■ **Description of the task**:
Within the entries below, please return exactly the lines from the one with "Task: Collapse the Xml<OrderTshirt> node" through the one with "You are a computer-use", leaving out any pictures.

■ **Exercise data**:
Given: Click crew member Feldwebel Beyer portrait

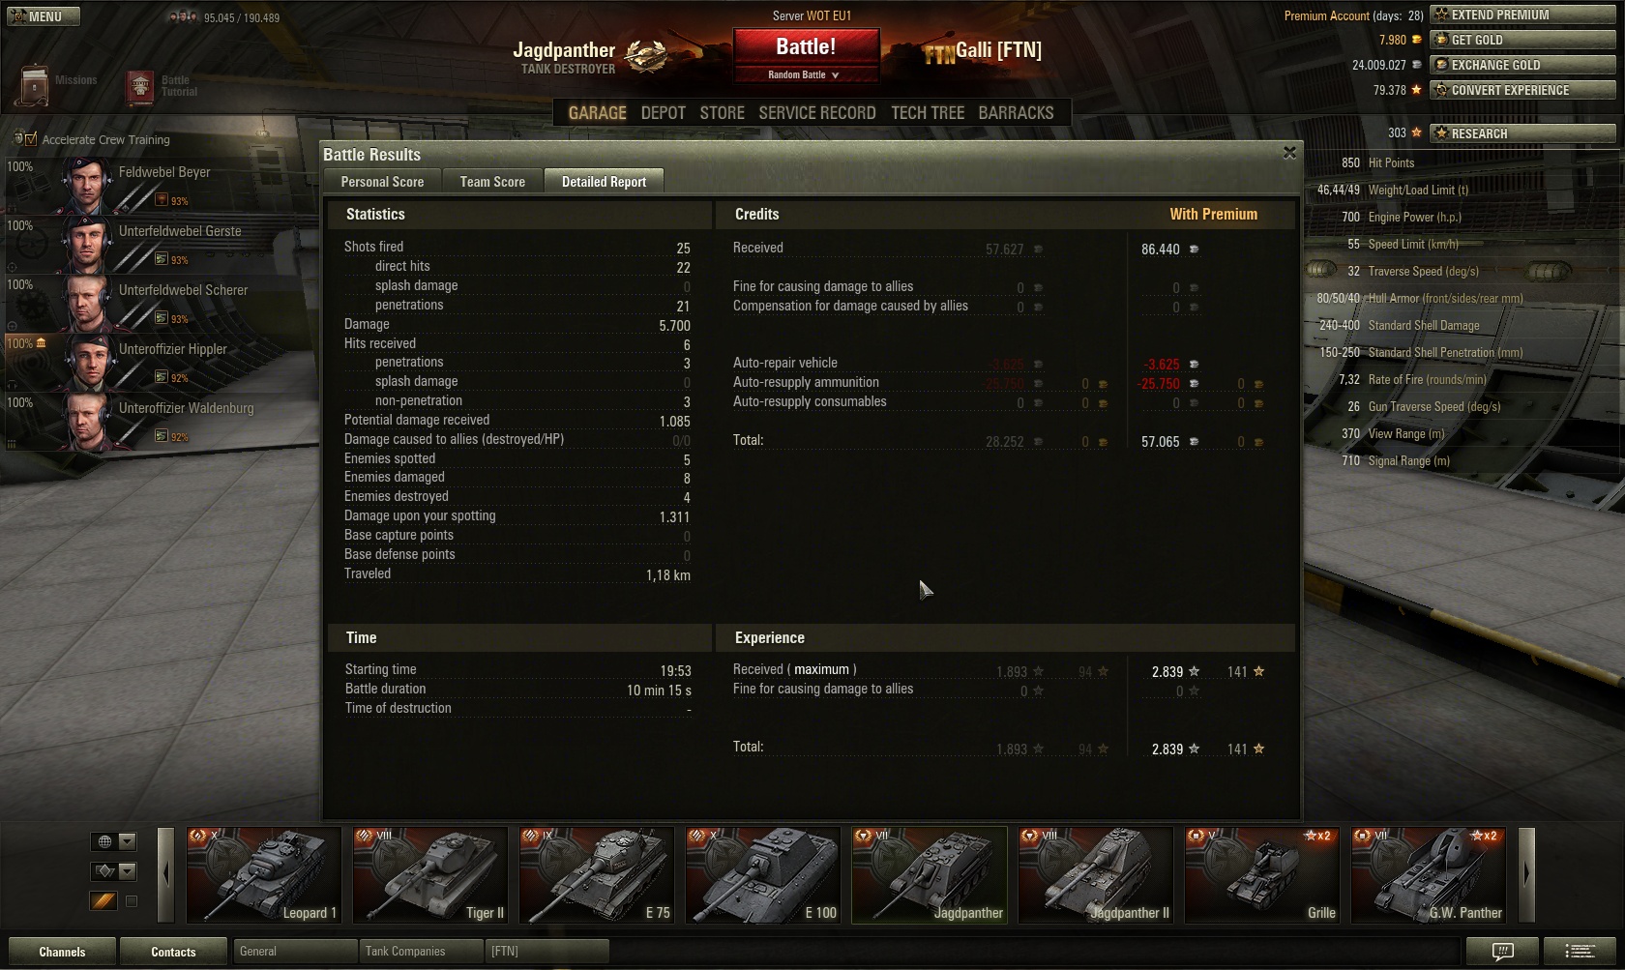Looking at the screenshot, I should 88,186.
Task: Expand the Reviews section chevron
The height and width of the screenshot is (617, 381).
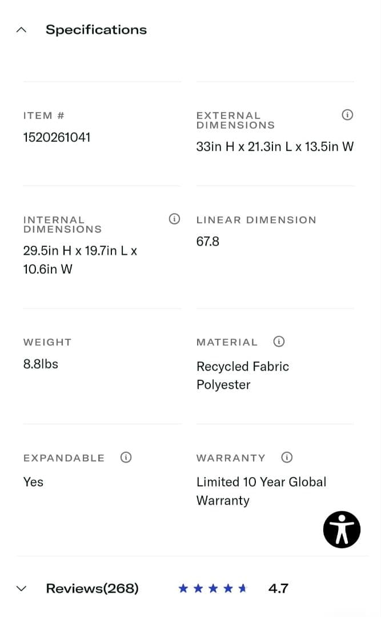Action: coord(22,588)

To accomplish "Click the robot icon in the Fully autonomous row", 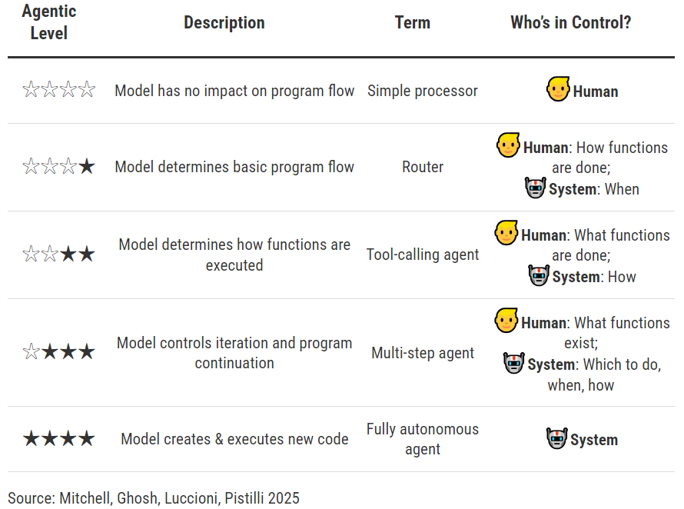I will click(x=556, y=438).
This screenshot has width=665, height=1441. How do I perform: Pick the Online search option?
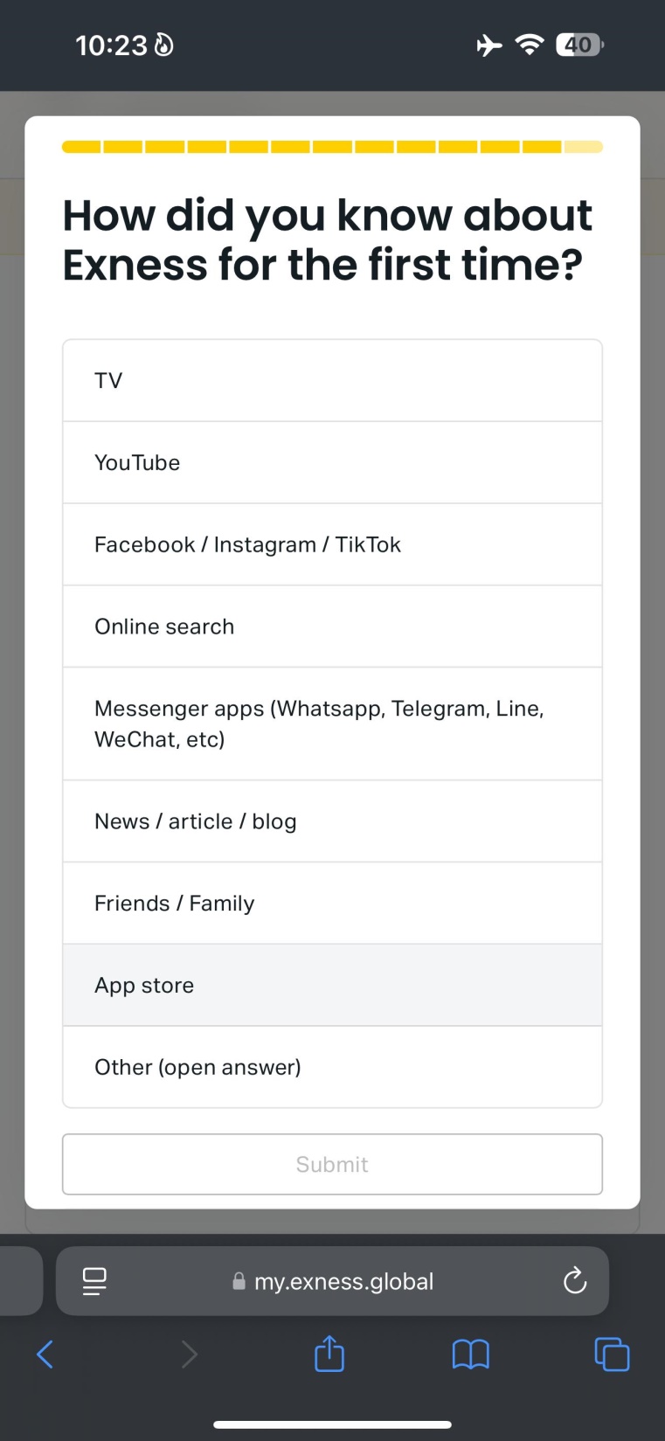[x=332, y=627]
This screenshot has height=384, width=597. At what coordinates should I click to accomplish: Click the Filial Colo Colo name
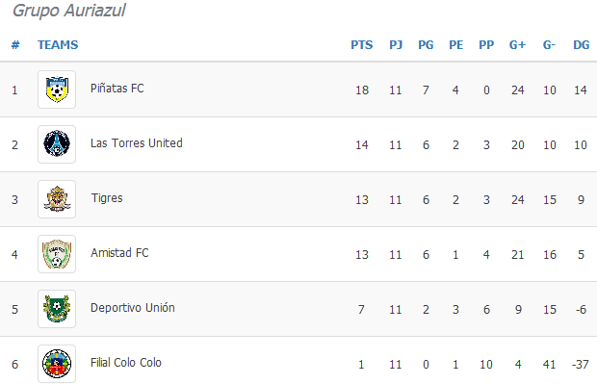click(x=126, y=362)
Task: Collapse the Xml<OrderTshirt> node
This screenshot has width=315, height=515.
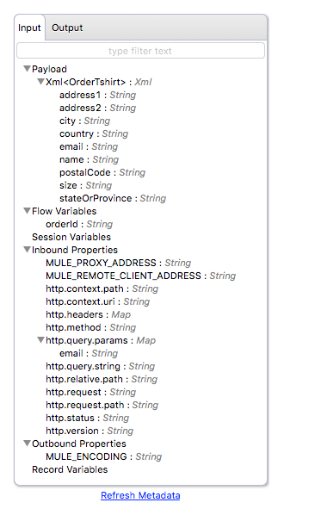Action: (x=40, y=82)
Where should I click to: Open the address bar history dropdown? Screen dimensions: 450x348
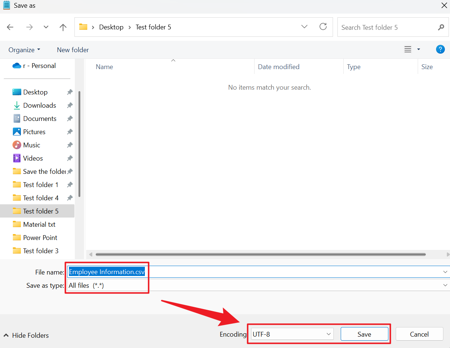pyautogui.click(x=304, y=26)
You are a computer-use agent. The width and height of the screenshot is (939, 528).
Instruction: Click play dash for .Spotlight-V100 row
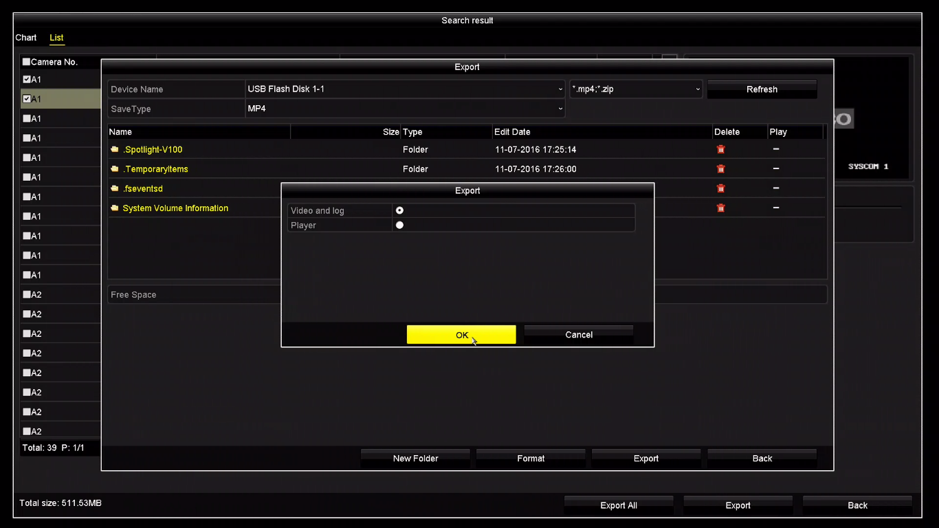[x=776, y=149]
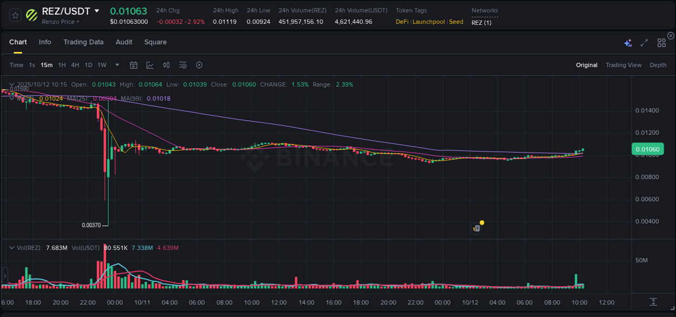Toggle REZ/USDT as a favorite star
Screen dimensions: 676x317
pyautogui.click(x=15, y=15)
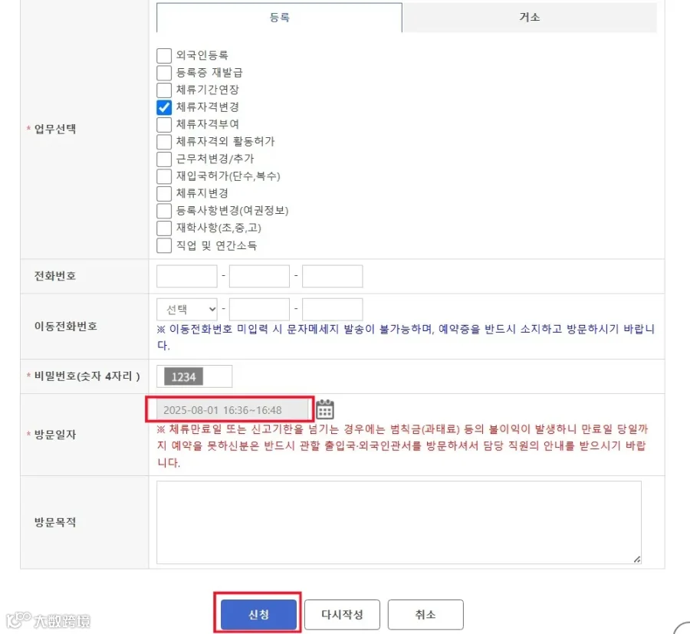
Task: Open the calendar date picker icon
Action: click(325, 409)
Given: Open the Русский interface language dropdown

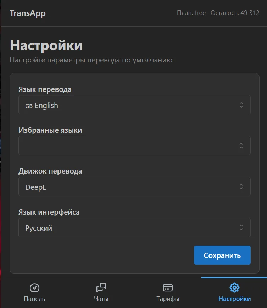Looking at the screenshot, I should (134, 227).
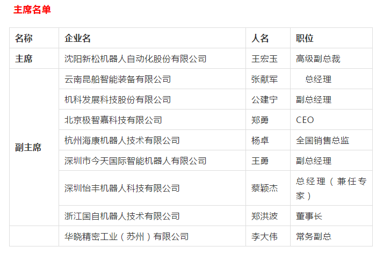The width and height of the screenshot is (383, 254).
Task: Click the name 王宏玉
Action: 264,59
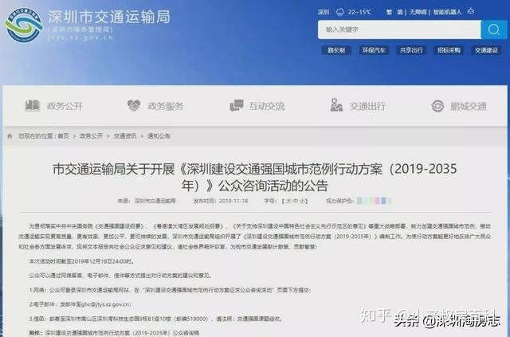This screenshot has width=510, height=337.
Task: Switch to traditional Chinese with 繁
Action: click(x=389, y=13)
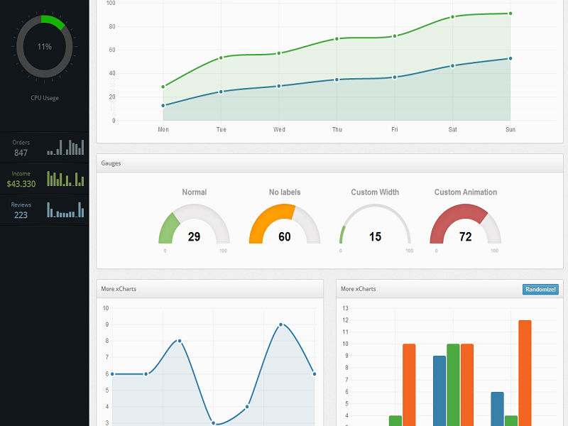Screen dimensions: 568x426
Task: Click the xCharts line peak at value 9
Action: [280, 324]
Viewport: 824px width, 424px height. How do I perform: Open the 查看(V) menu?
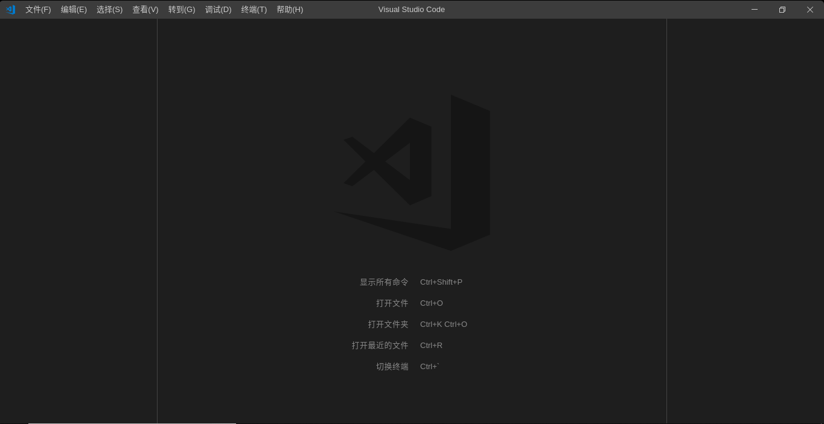145,9
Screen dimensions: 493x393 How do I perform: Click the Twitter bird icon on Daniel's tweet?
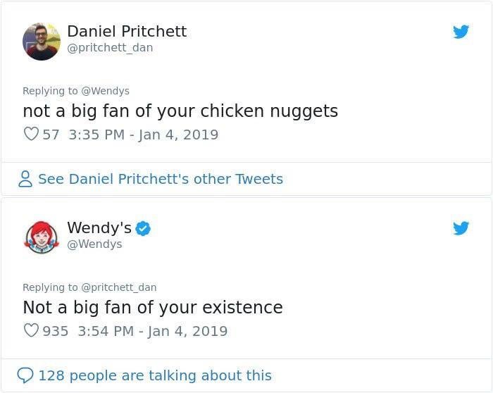click(461, 32)
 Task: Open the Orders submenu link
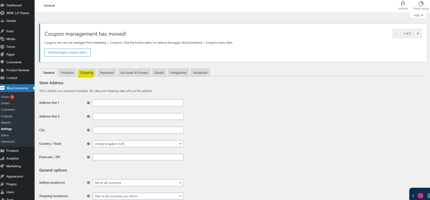pyautogui.click(x=5, y=103)
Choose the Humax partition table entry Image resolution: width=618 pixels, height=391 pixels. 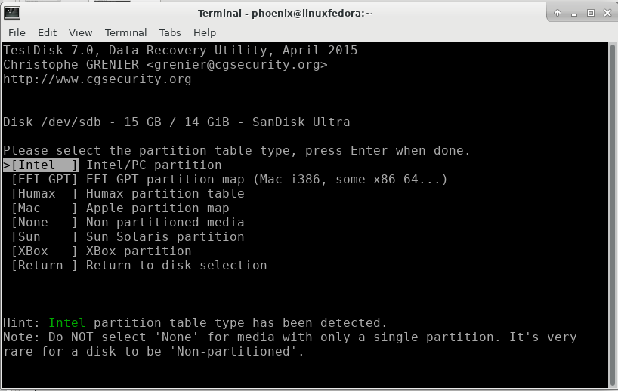[128, 194]
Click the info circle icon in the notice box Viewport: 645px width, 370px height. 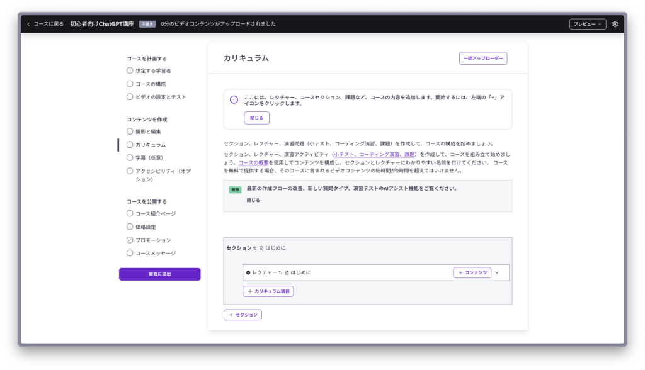234,99
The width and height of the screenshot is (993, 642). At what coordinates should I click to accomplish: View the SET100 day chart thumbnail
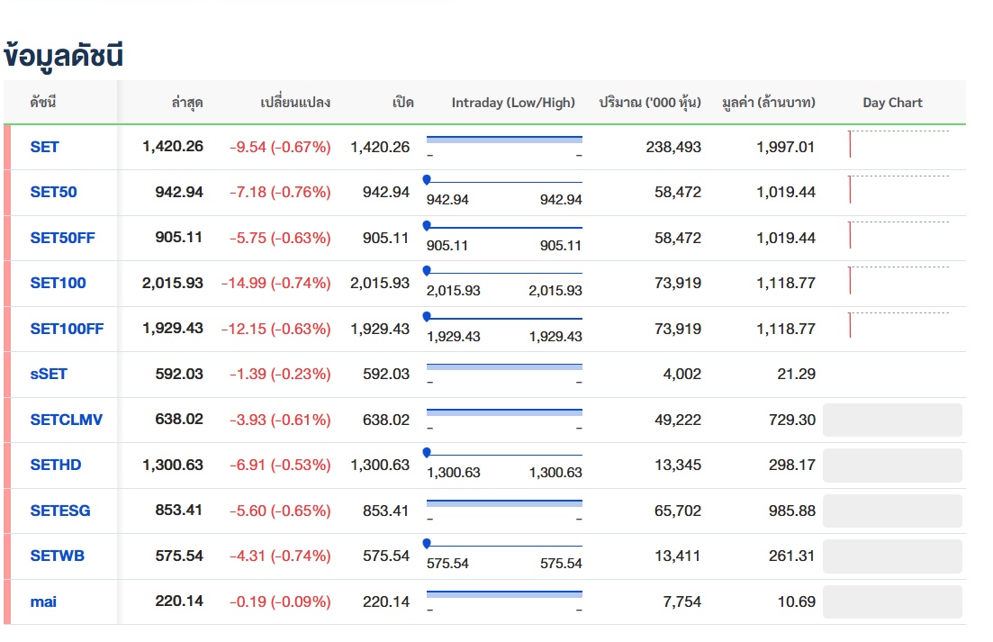pyautogui.click(x=898, y=282)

■ **Response area**:
Task: Collapse the Xml<OrderTshirt> node
This screenshot has width=315, height=515.
Action: (x=40, y=82)
Where should I click to: Open the address bar history dropdown? Screen dimensions: 450x348
pyautogui.click(x=304, y=26)
You are a computer-use agent. The width and height of the screenshot is (939, 528).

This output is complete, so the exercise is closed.